Abstract:
A high efficiency, air-tight wood stove having a firebox with front, side, rear, top and bottom walls, primary air introducing means for admitting combustion air into the firebox, air flow means adjacent the bottom of the firebox for directing a flow of air upwardly across at least one firebox wall, at least one supplemental air inlet for diverting a portion of the air from the air flow means into the firebox, fan means for forcing air through the air flow means and through the supplemental air inlet, the size of the primary air introducing means being chosen to automatically restrict the combustion in the firebox if the fan means stops to maintain the temperature of the stove and surroundings at safe levels.

Description:
BACKGROUND OF THE INVENTION 
     This invention relates to wood stoves. More particularly, this invention relates to an air-tight wood stove with a forced air heat transfer system and means for automatically preventing overheating of the stove if the forced air system is not operative. 

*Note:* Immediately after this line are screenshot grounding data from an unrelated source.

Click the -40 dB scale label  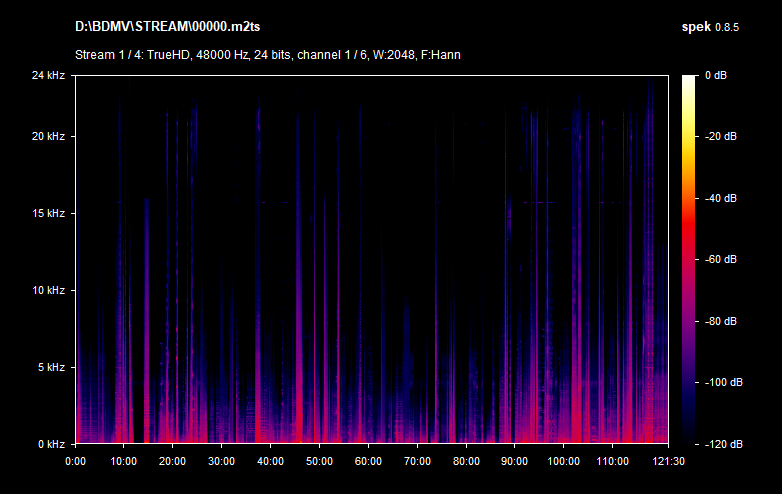(x=721, y=198)
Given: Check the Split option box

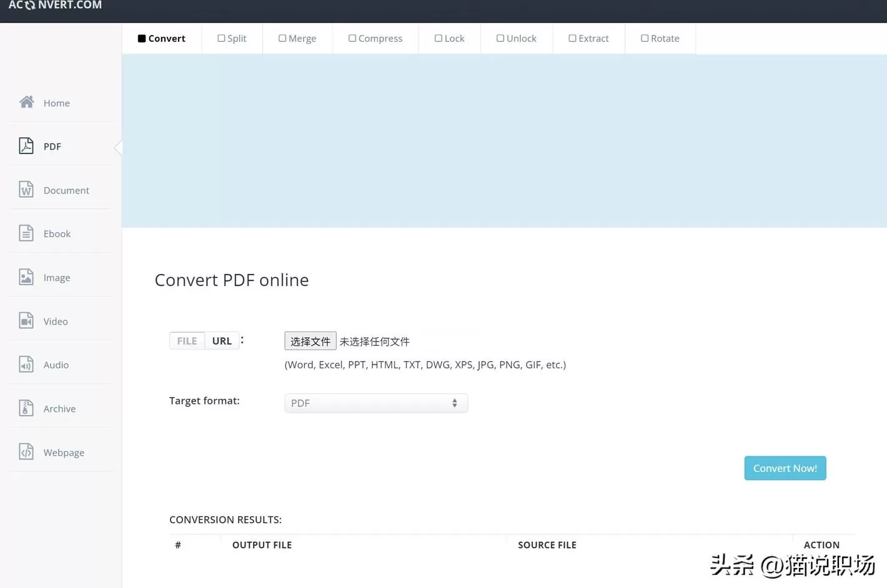Looking at the screenshot, I should coord(221,38).
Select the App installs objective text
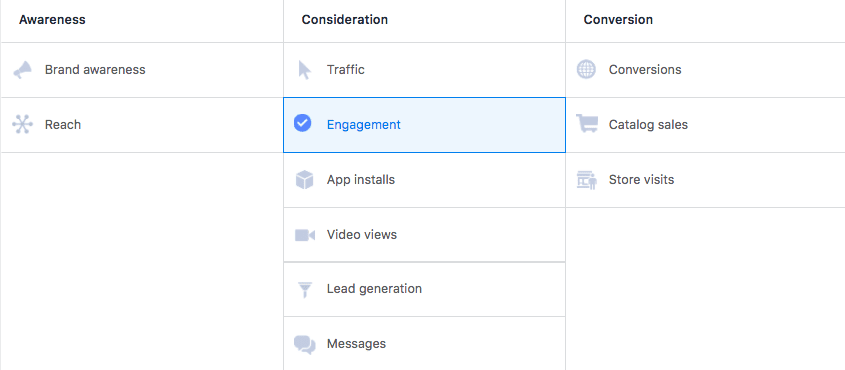845x370 pixels. click(361, 180)
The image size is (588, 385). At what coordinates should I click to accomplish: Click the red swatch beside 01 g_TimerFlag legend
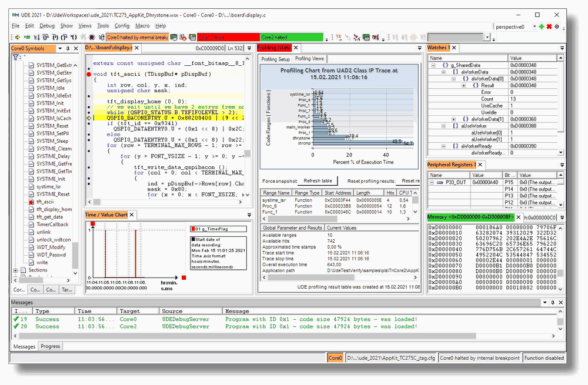pyautogui.click(x=192, y=229)

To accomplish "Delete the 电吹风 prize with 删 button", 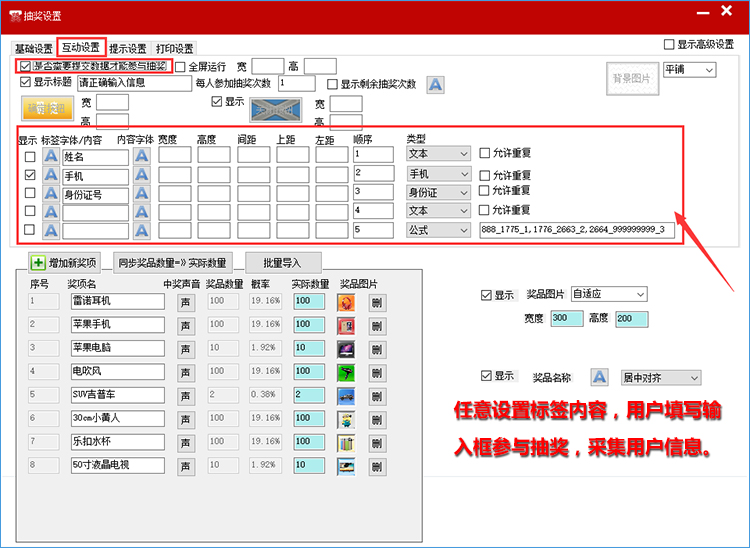I will 377,372.
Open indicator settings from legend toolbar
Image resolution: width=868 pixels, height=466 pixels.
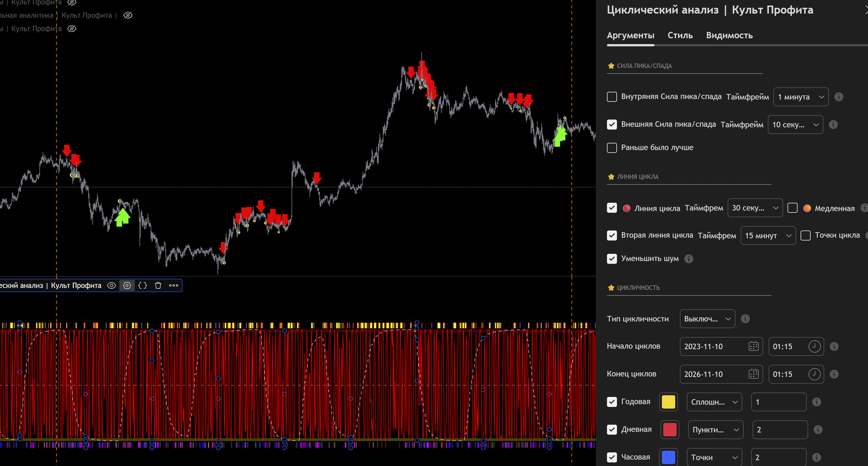tap(127, 285)
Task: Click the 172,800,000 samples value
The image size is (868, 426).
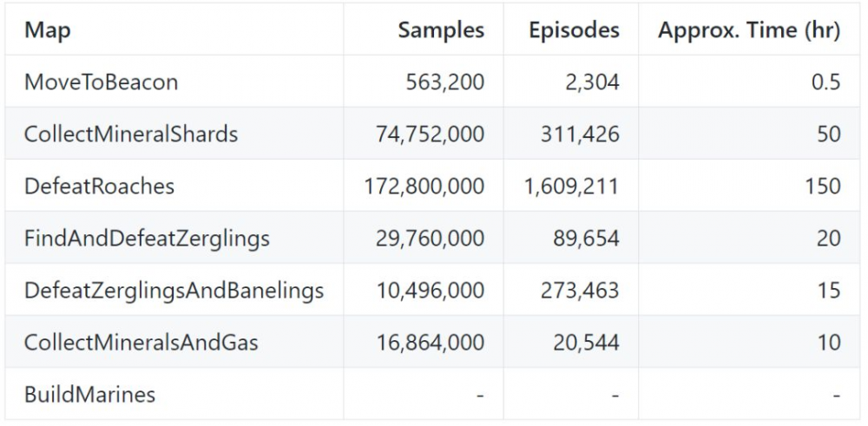Action: (424, 187)
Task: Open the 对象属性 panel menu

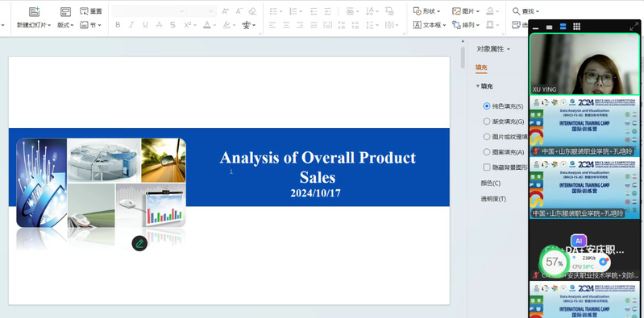Action: click(493, 49)
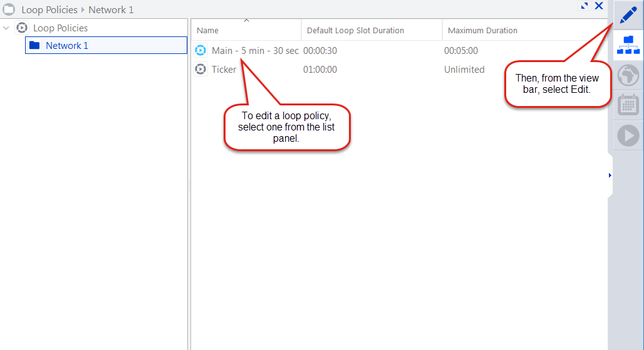Viewport: 644px width, 350px height.
Task: Select the Ticker policy's Unlimited duration cell
Action: [464, 70]
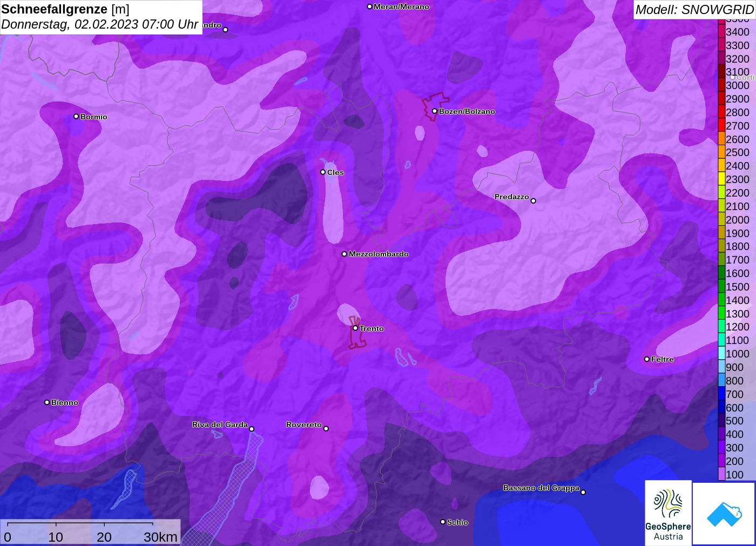The image size is (756, 546).
Task: Click the Mezzolombardo city label
Action: [x=379, y=254]
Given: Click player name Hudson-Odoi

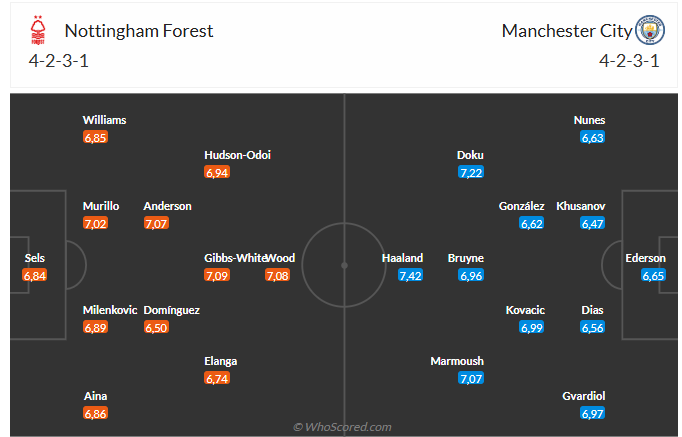Looking at the screenshot, I should click(237, 155).
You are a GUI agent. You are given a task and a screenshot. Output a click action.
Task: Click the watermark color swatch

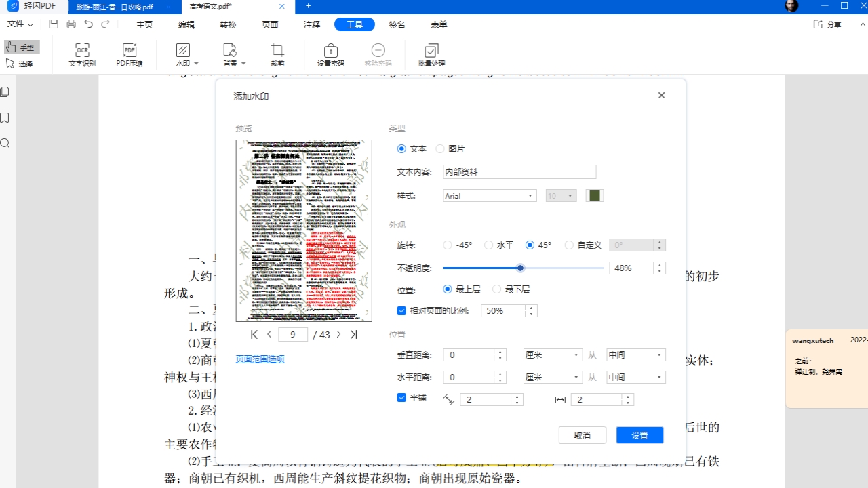[x=594, y=195]
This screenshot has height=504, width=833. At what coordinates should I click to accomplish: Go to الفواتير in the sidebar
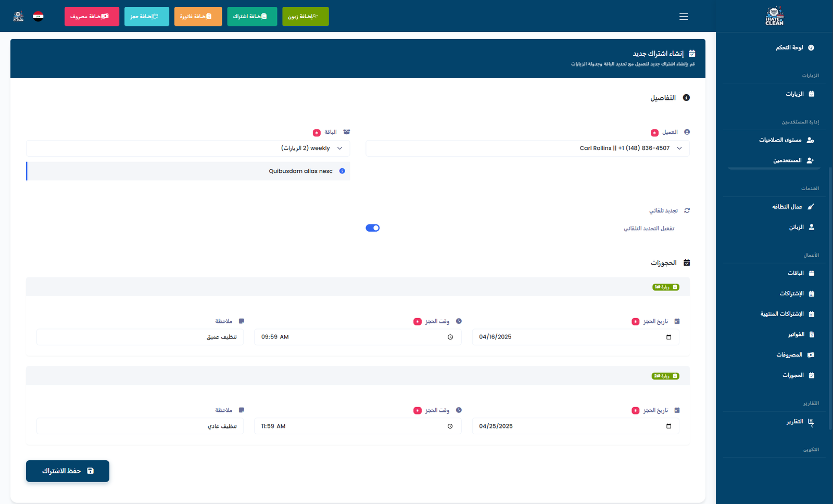pos(796,335)
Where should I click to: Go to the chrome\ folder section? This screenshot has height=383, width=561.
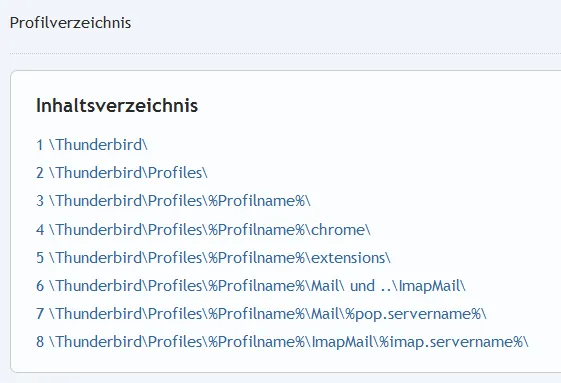pyautogui.click(x=203, y=229)
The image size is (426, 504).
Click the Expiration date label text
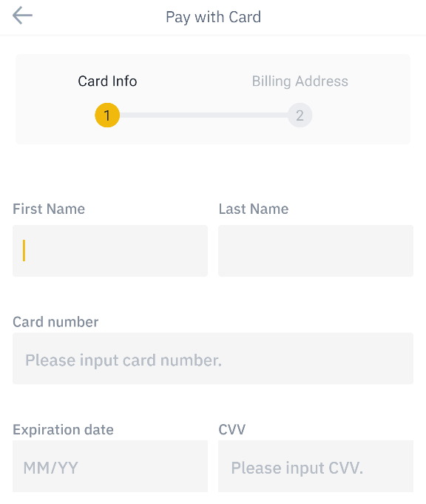[63, 430]
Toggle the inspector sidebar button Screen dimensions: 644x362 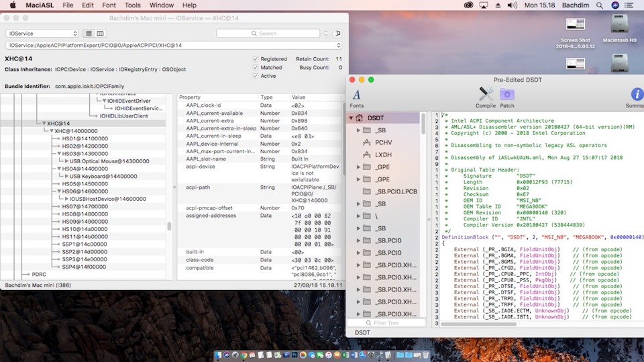click(337, 34)
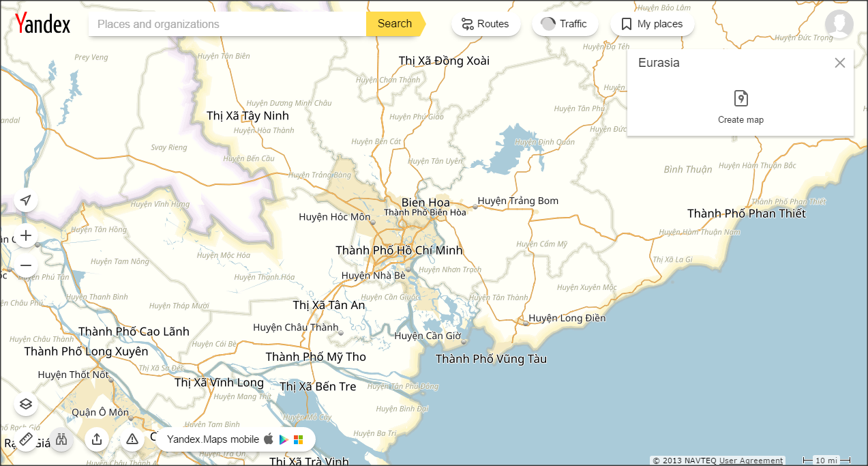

     Petroleum products have constituted, either directly or indirectly, the principal home heating fuel for at least the last three decades. In recent years restrictions on the availability of petroleum and substantial price increases therefor have fostered a renewed interest in the use of wood stoves for home heating. Wood is a highly advantageous fuel in most areas where it is available and the supply is infinitely renewable. Moreover, in an efficient air-tight stove, the use of wood as a heating fuel is relatively economical. 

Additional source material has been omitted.